Construction d’un temps non-linéaire

Le New Age des acteurs ne prétend pas inventer de nouvelle ère, ni retourner en arrière, mais plutôt emmêler à loisir la trame des temps passés et présents pour en arriver à une construction résolument post-moderne, véritable patchwork temporel. Dans ce processus, le temps présent demeure central puisqu’il est le lieu de construction de la nouvelle temporalité. La chronologie linéaire est remplacée par une vision cyclique, qui permet la fluidité du cours du temps, des circulations, véritables « voyages dans le temps » ou même « voyages du temps ». Par le biais de processus magiques ou psychologiques, il s’écoule dans un sens différent de celui auquel nous sommes habitués. Il y a toutefois rupture avec la rationalisation, qui distingue cette distorsion post-moderne de la science-fiction classique : le New Age fait ici l’aveu de la limite de l’entendement humain. S’il peut, par sa volonté ou par sa motivation, générer de tels processus, l’homme ne peut cependant pas les comprendre. Z. Schachter-Shalomi et R. S. Miller donnent un exemple de l’élasticité du temps :

‘What frees us from the tyranny of the past is the understanding that time is stretchable, not linear, so we can reframe and reshape it using contemplative techniques. If we think that time is linear, an event happens only once, the outcome is irreversible, and there's no way to reenter it with awareness for the purpose of repairing it. But spiritual insight reveals that time is multidirectional. Because it interpenetrates past, present, and future, we can reach back into the past and repair events and relationships that we perceive as failures or disappointments. 620

Certaines œuvres de science-fiction décrivent la course du temps selon des schémas imaginatifs, sous forme de spirale, de figures tri- ou quadri-dimensionnelles, qui permettent une circulation différente du déroulement ordinaire dont nous sommes habituellement captifs, et qui renoue avec une longue tradition de l’iconologie. Ainsi, dans The Return of Merlin, D. Chopra décrit la temporalité selon le schéma d’une fleur :

‘A small ladybug was crawling from the yellow center of the daisy up one petal. “Imagine the perspective of that creature. It sees a broad white petal ahead of it, and seeing only that, it travels in a straight line from one end to the other. It moves on a very narrow path, yet that’s its vision of the whole flower.’ ‘“People live their lives in the same way, along a narrow path from past to present to future. When they get to the end of their little petal, they die. But as wizards, we see the whole flower. It has many petals that coexist at once, and we can choose which one to travel. How can we do so? Because we know the truth – that we are existing in all times at once. […] No one is just here. The straight, narrow lines of time are actually threads of a web that extends into eternity.” 621

Toutefois, il est central de garder à l’esprit que dans le New Age, les romans et œuvres de fiction prétendent offrir une vérité tout aussi valide que celle du quotidien. Le roman de D. Chopra est d’ailleurs suivi d’un ouvrage didactique, The Way of the Wizard, qui a pour objectif d’expliquer les enseignements illustrés dans la fiction. Cette conception du temps comme mobile et multidimensionnel, se prêtant à modification par l’action de la volonté humaine, qui peut par exemple ordonner la suspension du temps.

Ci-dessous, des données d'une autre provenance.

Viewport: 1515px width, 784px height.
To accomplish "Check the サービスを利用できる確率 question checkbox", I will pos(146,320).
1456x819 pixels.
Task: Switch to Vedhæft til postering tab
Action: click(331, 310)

Dans ce processus de « bricolage » (c’est-à-dire, une construction personnelle, avec les moyens du bord, et qui ne correspond pas nécessairement aux exigences et aux standards de construction) et de recombinaisons de la temporalité, le New Age invente une nouvelle place à la notion de tradition. Les New Agers considèrent que la tradition est à la fois dépourvue de crédibilité, anachronique, et incompatible avec la période contemporaine, laquelle est donc associée avec le processus de dé-traditionalisation. S’appuyant sur cette conception, P. Heelas (in Flanagan) questionne le lien entre New Age et postmodernité, dans la mesure où, comme nous l’avons vu plus haut, le New Age provoque une re-valorisation de la tradition. Mais ne faudrait-il pas également questionner le lien entre postmodernité et post-tradition ? Le New Age, forme post-moderne par excellence, nous informe sur la nature même de la post-modernité. Il ne s’agit pas d’un retour à la tradition, mais de la création d’une nouvelle forme de tradition. K. Flanagan propose une interprétation similaire :

‘Initially, postmodernity might seem to confirm the destruction of traditional forms of religious belief. But the definiteness of the postsecular agenda implicit in postmodernity seems at odds with its claim that all narratives had collapsed. Postmodernity lacks the authoritative capacity so to rule on the basis of reason. A pluralism and heresy now afflict postEnlightenment culture itself, where no means of transcending judgement are possible. The destructive forces of secularity which slew religion and whichcharacterised modernity, in postmodernity have been turned inward in an implosion of images and opportunities for self‑actualisation.’ ‘The indefiniteness of postmodernity, and the endless non‑judgemental contextualisation it permits, suggest endless analytical opportunities where nothing is to be excluded, even religious belief in its most traditional forms. 622

Notes
620.

Z. Schachter-Shalomi et R. S. Miller, From Age-ing to Sage-ing, p. 93.

621.

D. Chopra, The Return of Merlin, p. 209.

622.

K. Flanagan, P. Jupp, Postmodernity, Sociology and Religion, p. 4.